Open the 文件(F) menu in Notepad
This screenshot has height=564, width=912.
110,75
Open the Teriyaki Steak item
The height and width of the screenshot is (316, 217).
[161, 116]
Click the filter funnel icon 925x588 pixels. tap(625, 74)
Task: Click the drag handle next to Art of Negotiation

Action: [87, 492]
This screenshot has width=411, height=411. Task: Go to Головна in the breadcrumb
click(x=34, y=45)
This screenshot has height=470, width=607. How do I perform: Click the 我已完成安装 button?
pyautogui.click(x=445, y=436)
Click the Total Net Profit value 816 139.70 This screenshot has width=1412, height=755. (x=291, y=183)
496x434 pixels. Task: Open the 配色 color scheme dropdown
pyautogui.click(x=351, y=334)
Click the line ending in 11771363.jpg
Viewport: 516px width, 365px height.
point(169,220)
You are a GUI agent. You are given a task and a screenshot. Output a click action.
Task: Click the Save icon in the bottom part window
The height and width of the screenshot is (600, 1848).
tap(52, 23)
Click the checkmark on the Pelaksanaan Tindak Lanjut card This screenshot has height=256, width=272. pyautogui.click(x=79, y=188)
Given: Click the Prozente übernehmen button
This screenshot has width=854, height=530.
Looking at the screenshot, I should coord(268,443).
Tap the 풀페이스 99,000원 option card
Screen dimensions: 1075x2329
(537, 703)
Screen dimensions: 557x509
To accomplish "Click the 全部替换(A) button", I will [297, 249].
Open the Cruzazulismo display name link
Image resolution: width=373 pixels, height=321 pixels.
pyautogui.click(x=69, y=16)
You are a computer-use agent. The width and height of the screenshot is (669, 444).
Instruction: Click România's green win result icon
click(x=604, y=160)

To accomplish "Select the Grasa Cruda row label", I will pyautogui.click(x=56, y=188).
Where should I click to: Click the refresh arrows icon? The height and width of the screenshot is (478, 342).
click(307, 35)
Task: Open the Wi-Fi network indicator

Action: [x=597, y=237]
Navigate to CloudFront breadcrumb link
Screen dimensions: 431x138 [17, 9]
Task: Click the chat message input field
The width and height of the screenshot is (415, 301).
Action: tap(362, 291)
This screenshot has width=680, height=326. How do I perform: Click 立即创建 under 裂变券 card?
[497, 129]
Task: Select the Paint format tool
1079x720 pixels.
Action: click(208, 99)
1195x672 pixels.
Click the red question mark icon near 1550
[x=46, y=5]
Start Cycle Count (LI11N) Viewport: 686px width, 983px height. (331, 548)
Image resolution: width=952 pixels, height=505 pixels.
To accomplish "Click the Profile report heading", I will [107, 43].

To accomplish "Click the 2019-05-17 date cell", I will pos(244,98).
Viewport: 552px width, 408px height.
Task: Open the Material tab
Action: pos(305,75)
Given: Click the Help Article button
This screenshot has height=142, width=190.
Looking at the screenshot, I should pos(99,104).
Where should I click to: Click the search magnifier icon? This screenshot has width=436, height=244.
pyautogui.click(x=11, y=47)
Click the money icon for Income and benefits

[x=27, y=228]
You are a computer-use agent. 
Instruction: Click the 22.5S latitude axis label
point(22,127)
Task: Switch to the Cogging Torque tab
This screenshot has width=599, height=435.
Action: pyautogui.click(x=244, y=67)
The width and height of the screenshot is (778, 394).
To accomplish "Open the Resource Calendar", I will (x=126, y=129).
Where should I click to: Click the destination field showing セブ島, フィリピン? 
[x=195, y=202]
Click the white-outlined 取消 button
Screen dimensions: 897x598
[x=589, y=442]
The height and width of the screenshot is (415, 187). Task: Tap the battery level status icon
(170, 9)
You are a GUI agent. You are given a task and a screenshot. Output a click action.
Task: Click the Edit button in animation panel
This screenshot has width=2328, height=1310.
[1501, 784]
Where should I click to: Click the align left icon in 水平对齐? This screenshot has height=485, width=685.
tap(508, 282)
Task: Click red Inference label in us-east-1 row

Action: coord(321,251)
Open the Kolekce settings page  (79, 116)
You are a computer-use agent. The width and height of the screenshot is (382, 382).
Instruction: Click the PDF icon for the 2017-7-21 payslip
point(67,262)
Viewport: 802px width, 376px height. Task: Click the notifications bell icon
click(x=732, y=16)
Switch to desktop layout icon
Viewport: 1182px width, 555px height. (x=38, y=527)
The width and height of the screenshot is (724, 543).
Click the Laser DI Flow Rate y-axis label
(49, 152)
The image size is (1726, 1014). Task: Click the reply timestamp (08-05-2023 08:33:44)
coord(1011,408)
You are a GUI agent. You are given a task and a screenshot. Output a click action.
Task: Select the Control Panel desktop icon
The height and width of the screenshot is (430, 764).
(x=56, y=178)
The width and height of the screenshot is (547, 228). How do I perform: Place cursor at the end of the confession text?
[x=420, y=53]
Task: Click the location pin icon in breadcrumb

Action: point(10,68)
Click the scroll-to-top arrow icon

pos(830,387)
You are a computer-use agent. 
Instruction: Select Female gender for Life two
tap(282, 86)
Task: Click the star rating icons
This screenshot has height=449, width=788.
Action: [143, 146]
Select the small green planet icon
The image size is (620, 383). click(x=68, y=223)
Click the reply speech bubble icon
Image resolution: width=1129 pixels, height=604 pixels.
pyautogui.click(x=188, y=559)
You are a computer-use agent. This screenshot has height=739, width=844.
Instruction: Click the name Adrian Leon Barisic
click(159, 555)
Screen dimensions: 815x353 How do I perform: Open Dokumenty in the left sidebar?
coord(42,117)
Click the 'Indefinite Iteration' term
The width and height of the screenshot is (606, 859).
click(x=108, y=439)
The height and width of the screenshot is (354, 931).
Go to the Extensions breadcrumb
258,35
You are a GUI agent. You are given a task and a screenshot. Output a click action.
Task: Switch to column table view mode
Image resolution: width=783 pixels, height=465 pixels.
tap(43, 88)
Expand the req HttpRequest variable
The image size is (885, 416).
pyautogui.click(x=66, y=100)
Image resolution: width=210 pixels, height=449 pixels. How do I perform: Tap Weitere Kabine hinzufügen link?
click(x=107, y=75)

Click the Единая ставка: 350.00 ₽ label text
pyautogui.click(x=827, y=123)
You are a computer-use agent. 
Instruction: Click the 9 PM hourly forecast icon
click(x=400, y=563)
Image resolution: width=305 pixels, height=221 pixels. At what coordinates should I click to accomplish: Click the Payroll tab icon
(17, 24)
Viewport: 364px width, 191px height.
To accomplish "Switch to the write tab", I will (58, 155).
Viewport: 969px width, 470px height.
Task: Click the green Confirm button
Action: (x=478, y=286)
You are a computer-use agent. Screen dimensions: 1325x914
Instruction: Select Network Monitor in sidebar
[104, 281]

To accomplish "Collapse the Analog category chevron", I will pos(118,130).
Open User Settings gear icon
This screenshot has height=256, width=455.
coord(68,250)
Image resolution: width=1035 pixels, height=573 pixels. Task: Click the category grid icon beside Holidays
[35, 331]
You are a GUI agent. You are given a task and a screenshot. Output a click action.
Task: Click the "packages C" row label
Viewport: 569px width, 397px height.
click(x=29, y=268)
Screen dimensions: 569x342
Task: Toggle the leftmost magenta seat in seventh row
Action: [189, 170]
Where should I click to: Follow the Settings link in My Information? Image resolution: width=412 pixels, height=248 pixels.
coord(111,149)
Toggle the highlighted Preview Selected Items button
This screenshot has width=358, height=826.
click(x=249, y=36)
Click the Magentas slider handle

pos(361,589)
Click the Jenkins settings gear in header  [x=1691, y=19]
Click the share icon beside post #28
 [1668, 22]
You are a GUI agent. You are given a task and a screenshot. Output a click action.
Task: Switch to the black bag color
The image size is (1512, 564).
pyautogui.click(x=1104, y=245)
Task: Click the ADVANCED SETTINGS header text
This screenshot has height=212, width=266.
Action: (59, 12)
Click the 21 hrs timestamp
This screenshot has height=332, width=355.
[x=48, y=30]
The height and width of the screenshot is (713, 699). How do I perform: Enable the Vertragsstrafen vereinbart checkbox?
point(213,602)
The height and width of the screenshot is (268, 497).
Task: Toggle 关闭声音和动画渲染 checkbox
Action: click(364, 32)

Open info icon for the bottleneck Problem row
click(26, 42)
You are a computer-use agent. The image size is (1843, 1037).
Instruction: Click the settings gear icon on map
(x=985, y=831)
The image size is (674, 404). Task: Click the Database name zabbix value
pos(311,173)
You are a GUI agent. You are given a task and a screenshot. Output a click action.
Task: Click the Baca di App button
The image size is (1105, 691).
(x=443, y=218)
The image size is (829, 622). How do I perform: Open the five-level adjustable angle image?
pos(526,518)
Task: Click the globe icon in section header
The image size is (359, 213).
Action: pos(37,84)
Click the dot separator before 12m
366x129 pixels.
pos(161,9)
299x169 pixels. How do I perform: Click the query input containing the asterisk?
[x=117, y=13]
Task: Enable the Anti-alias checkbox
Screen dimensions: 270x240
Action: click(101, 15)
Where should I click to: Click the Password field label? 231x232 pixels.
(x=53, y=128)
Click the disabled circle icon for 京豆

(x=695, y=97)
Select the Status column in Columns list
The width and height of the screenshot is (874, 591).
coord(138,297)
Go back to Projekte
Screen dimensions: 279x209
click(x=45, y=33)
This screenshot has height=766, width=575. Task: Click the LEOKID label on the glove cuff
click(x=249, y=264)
######
_Work instructions:_
Above are the records; copy exactly the lines from the one with "299x169 pixels. How" through the final line.

_Your response:_
299x169 pixels. How do I perform: Click the query input containing the asterisk?
[x=117, y=13]
Task: Enable the Anti-alias checkbox
Screen dimensions: 270x240
Action: click(101, 15)
Where should I click to: Click the Password field label? 231x232 pixels.
(x=53, y=128)
Click the disabled circle icon for 京豆

(x=695, y=97)
Select the Status column in Columns list
The width and height of the screenshot is (874, 591).
coord(138,297)
Go back to Projekte
Screen dimensions: 279x209
click(x=45, y=33)
This screenshot has height=766, width=575. Task: Click the LEOKID label on the glove cuff
click(x=249, y=264)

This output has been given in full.